Unfortunately, the brilliance that Bathilda exhibited earlier in her life has now dimmed. “The fire’s lit, but the cauldron’s empty," as Ivor Dillons put it to me, or, in Enid Smeek’s slightly earthier phrase, “She’s nutty as squirrel poo.”
—excerpt from
The Life and Lies of Albus Dumbledore, by Rita Skeeter (DH18)

Bathilda Bagshot

Bathilda Bagshot was a famous magical historian and author of one of Hogwarts’ standard textbooks, A History of Magic. Her book is one of the books Hermione chose to store in her small pouch with the magically enlarged interior, in case it might prove useful during the quest to find and destroy Voldemort’s Horcruxes (DH16).

Much of what we know about Bathilda Bagshot is from highly questionable sources: the sensational Rita Skeeter expose-like book, The Life and Lies of Albus Dumbledore (DH18), the narrative about Albus Dumbledore’s years in Godric’s Hollow offered by the skeptical Great Auntie Muriel at the wedding of Bill Weasley and Fleur Delacour (DH8), and from Bathilda’s posthumous encounter with Harry, Ron and Hermione, while her dead body was being physically inhabited by Voldemort’s snake and Horcrux, Nagini (DH16).

We do not know where she spent her early life, but Bathilda Bagshot was already living Godric’s Hollow as an adult when young Albus Dumbledore and his family arrived there. Kendra Dumbledore arrived in Godric’s Hollow with her children c. 1850, after the imprisonment of Albus Dumbledore’s father, Percival, for the murder of three young Muggles who had tormented Albus’ sister, Ariana, an event which occurred “scarcely a year” before Albus Dumbledore’s first year as a Hogwarts student (DH2, 8). According to Rita Skeeter’s expose-like book, The Life and Lies of Albus Dumbledore, Bathilda tried to befriend Kendra Dumbledore after they arrived, but she was rebuffed.

Nevertheless, Bathilda became good friends with young Albus Dumbledore, whom she perhaps had come to regard as a protégé, being impressed with a paper he wrote as a Hogwarts student for the scholarly journal, Transfiguration Today (DH18). Rita Skeeter learned of their close friendship and was so keen to have Bathilda as a source for her screed on Dumbledore, she admitted using Veritaserum on Bathilda to get the information she wanted (DH18). Bathilda’s care and concern for young Albus was such that, when she took in her great nephew, Gellert Grindelwald, after his expulsion from Durmstrang, Bathilda made a point of introducing Grindelwald to Albus, who she believed was “missing the company of lads his own age” (DH18).

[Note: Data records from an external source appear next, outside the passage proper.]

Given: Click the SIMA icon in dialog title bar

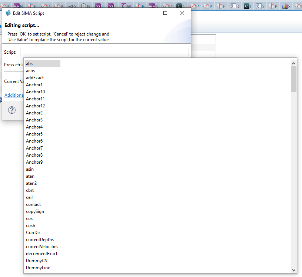Looking at the screenshot, I should 8,13.
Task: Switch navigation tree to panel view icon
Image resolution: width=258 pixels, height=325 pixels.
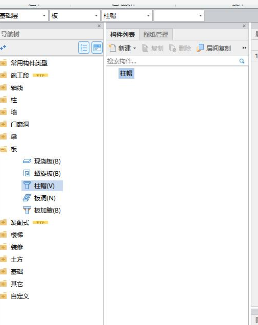Action: point(97,48)
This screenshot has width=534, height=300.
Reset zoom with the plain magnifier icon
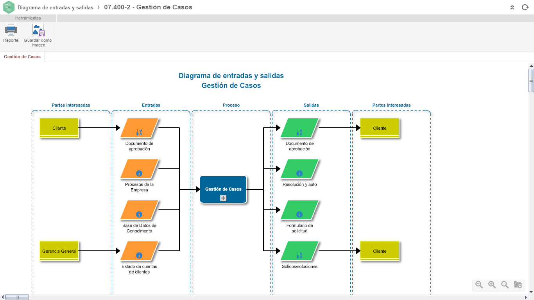[505, 285]
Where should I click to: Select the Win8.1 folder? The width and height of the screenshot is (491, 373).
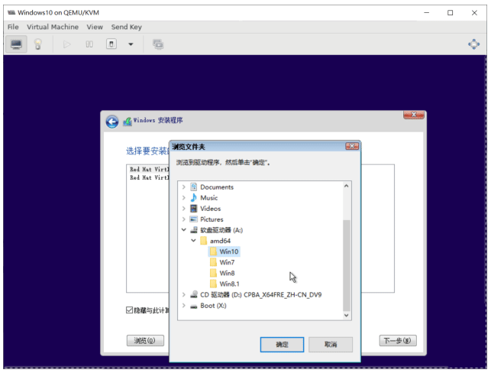pos(229,284)
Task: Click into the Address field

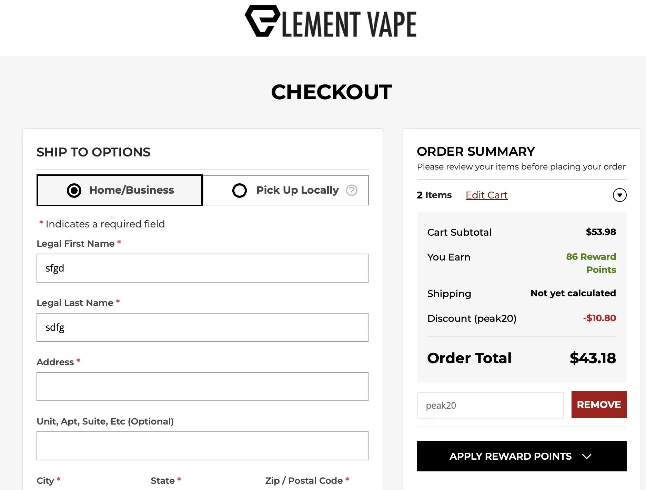Action: coord(202,387)
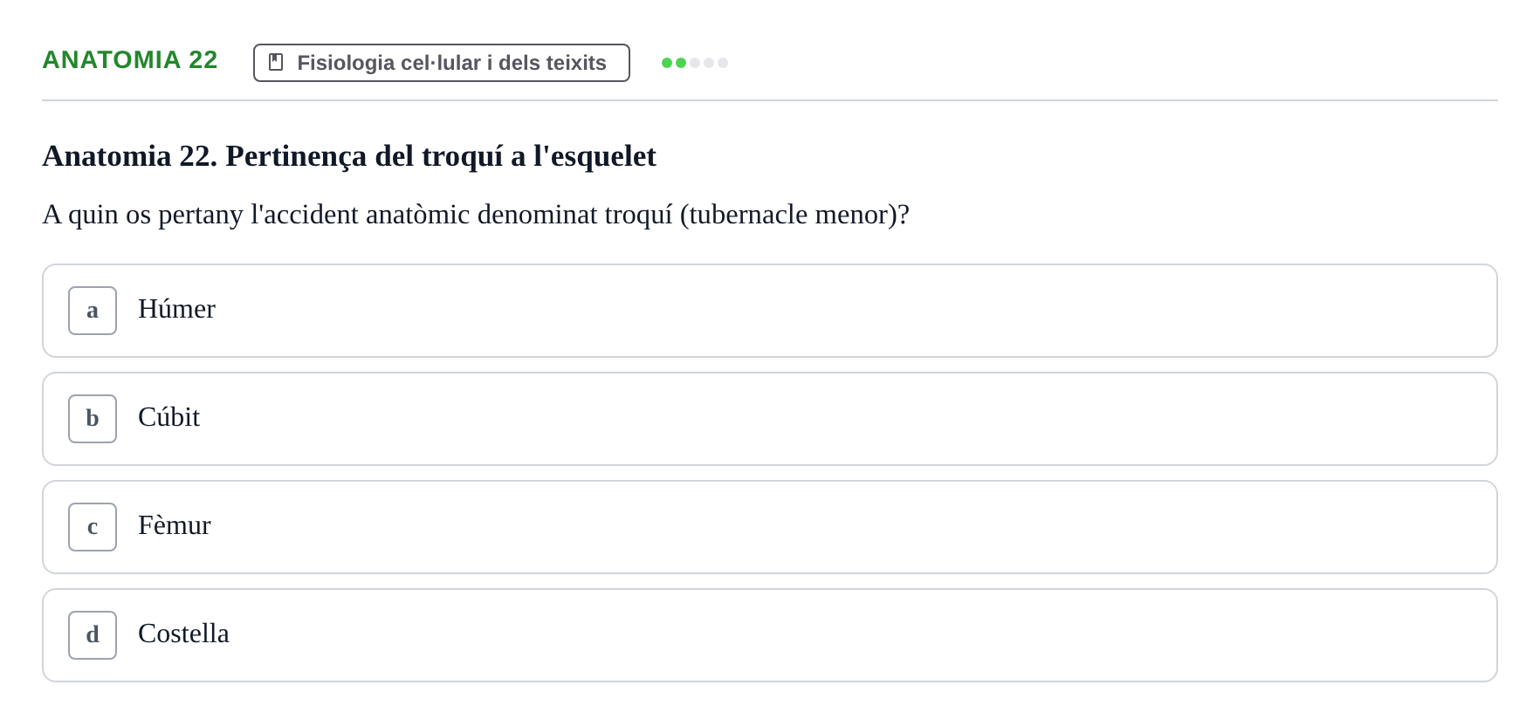
Task: Click the first green difficulty dot
Action: [667, 63]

Later in her life, Bathilda befriended James and Lily Potter, and “dropped in most days” to see the young family, regaling them with stories of Dumbledore’s youth. Bathilda was the only person to join James and Lily for Harry’s birthday tea when Harry turned one year old (DH10).

Bathilda was murdered by Lord Voldemort or Nagini sometime in the weeks before Christmas Eve, 1997. When Harry and Hermione visited Godric’s Hollow Christmas Eve, 1997, and were accosted by who appeared to be Bathilda Bagshot, it was really Nagini inhabiting Bathilda’s dead body (DH17). Bathilda’s body was discovered several months later, shortly before the March, 1998 broadcast of the underground radio program “Potterwatch,” which reported the discovery (DH22).

Family

Gellert Grindelwald is her great-nephew (DH18).

Skills

Writing, a brilliant pre-20th century historian

Commentary

Etymology

The French Saint Bathilde was a runaway slave who married King Clovis II and died in 680 (Catholic Encyclopedia).

'Bagshot' is the name of a village in Surrey, England. Could also come from 'Robin of Bagshot,' a character in the 1728 play "The Beggar's Opera." Bagshot was a scoundrel with many aliases (Brewer's Dictionary).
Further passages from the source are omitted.